## Work instructions
Reproduce exactly the entries from the "638x353 pixels." line to the end. Skip all pictures.

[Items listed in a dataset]

___

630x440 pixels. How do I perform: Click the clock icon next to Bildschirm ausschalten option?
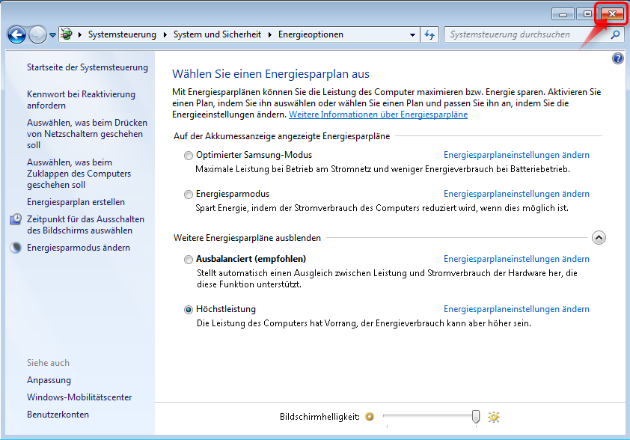[x=18, y=219]
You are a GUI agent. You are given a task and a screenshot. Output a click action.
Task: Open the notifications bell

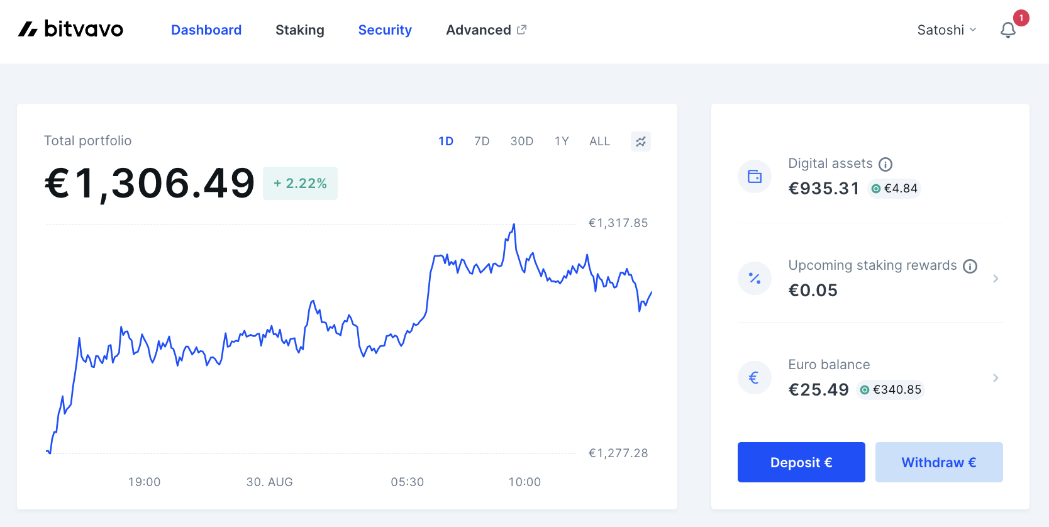tap(1008, 30)
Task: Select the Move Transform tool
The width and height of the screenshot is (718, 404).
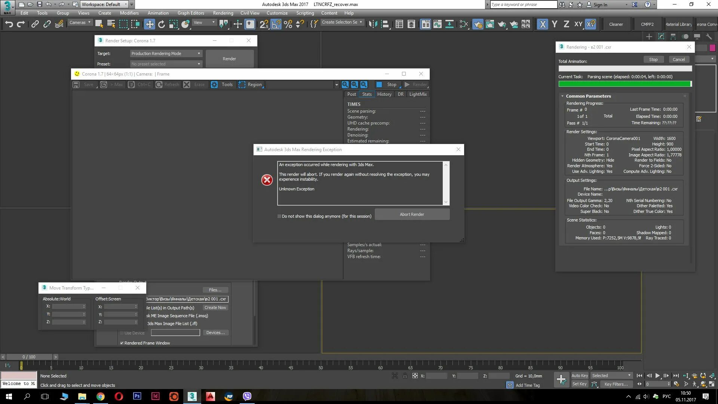Action: pyautogui.click(x=150, y=24)
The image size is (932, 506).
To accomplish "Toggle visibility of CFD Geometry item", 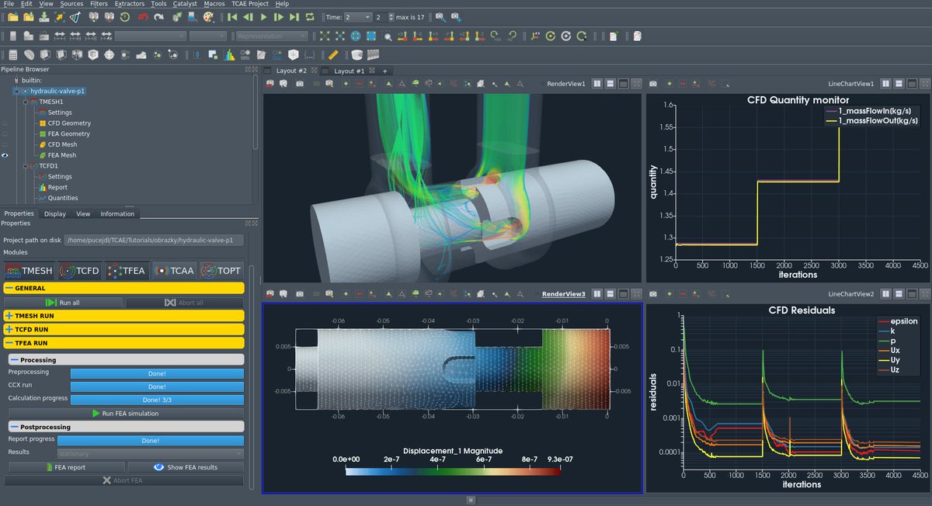I will 5,123.
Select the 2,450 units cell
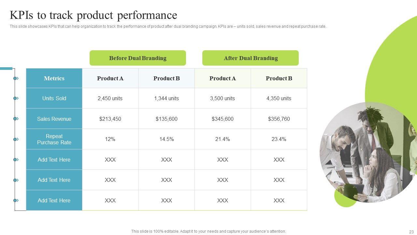The height and width of the screenshot is (235, 417). click(x=110, y=98)
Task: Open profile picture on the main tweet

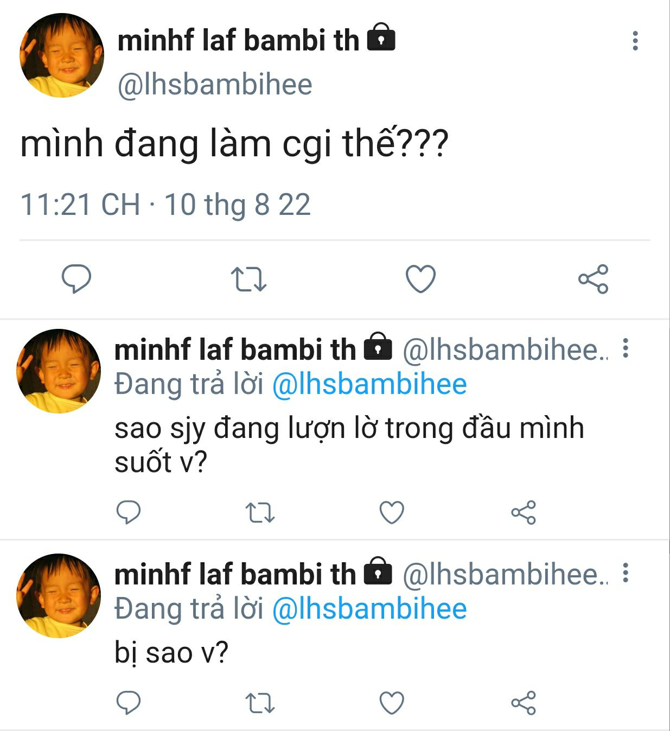Action: (61, 56)
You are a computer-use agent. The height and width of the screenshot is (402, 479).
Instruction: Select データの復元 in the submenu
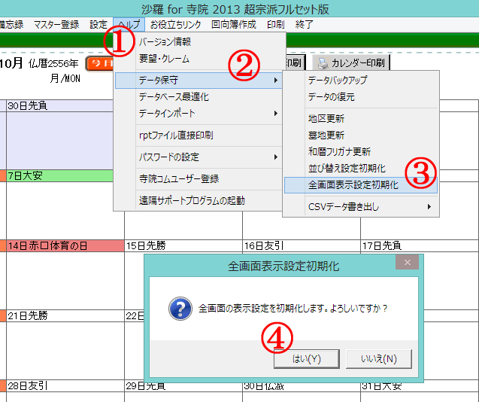point(331,97)
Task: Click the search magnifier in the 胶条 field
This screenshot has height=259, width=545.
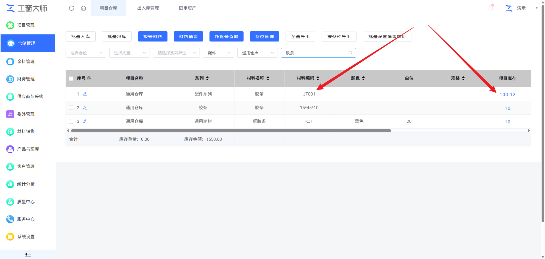Action: tap(350, 53)
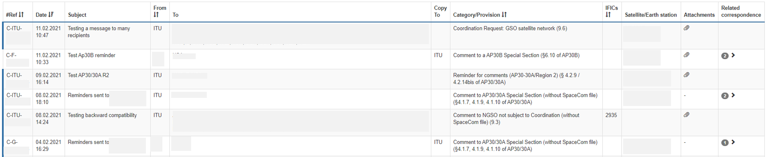Click related count badge on C-F- row
Image resolution: width=766 pixels, height=157 pixels.
pyautogui.click(x=725, y=56)
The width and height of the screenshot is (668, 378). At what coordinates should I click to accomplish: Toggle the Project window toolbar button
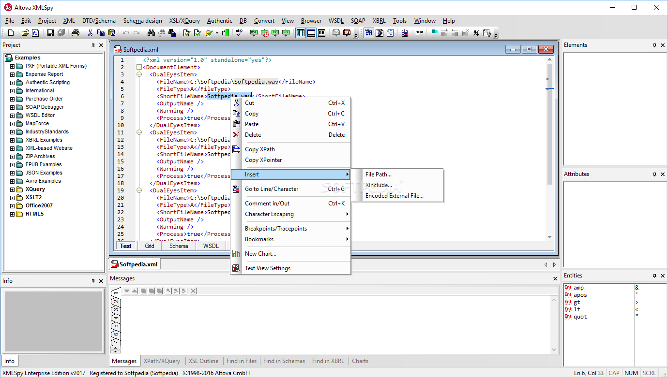301,33
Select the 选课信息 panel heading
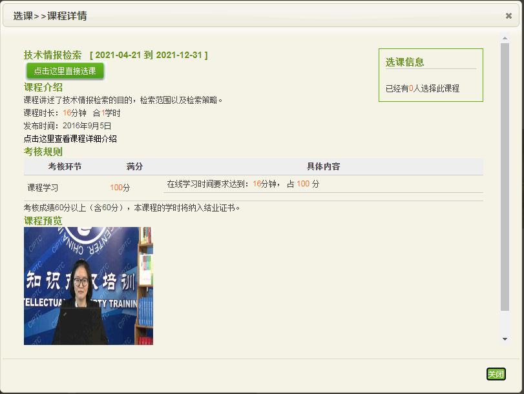This screenshot has width=524, height=394. [405, 63]
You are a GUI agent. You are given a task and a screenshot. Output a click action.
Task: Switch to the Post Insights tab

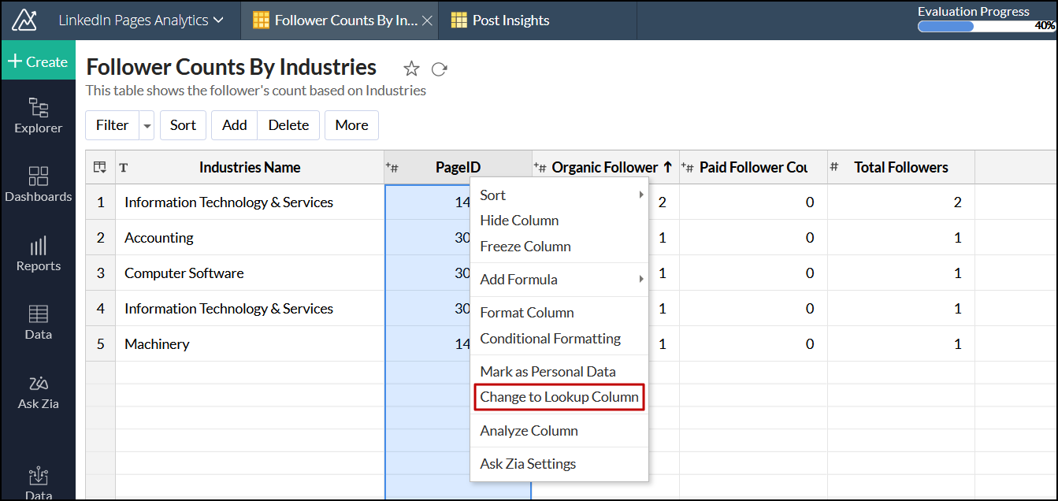pos(510,20)
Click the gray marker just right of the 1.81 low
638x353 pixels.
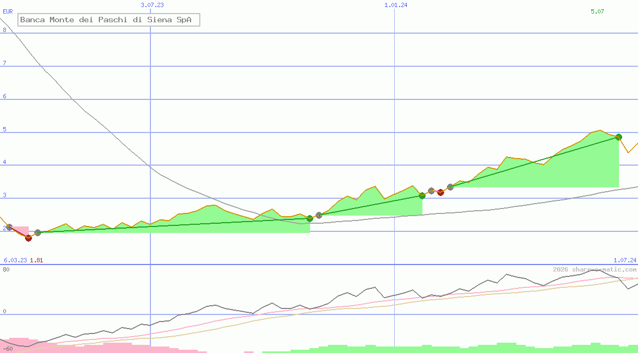[37, 232]
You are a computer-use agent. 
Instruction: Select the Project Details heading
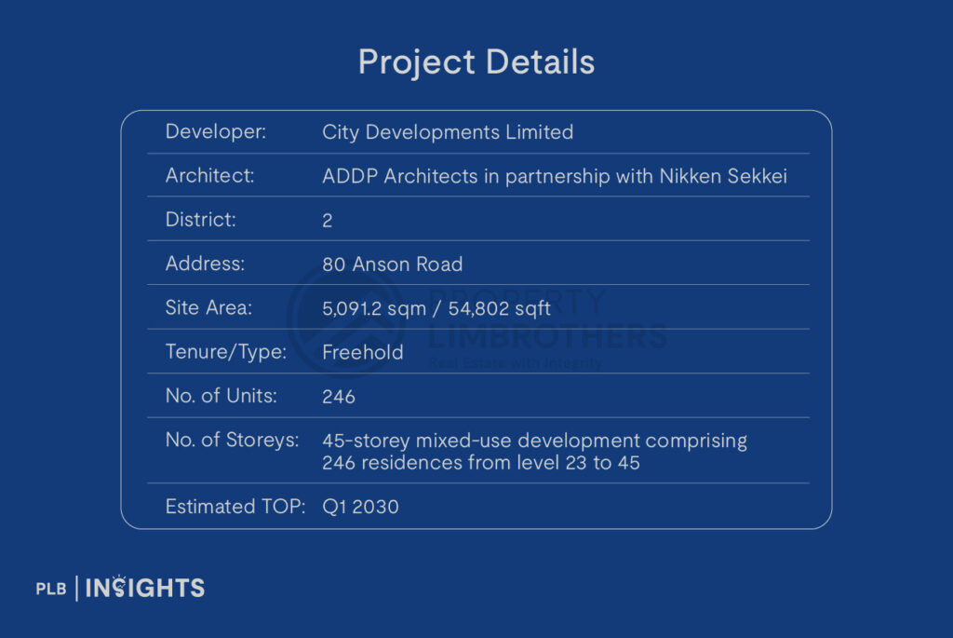(x=476, y=62)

___

## Solution
638x353 pixels.
[37, 232]
You are a computer-use agent. 
Instruction: Select the Project Details heading
(x=476, y=62)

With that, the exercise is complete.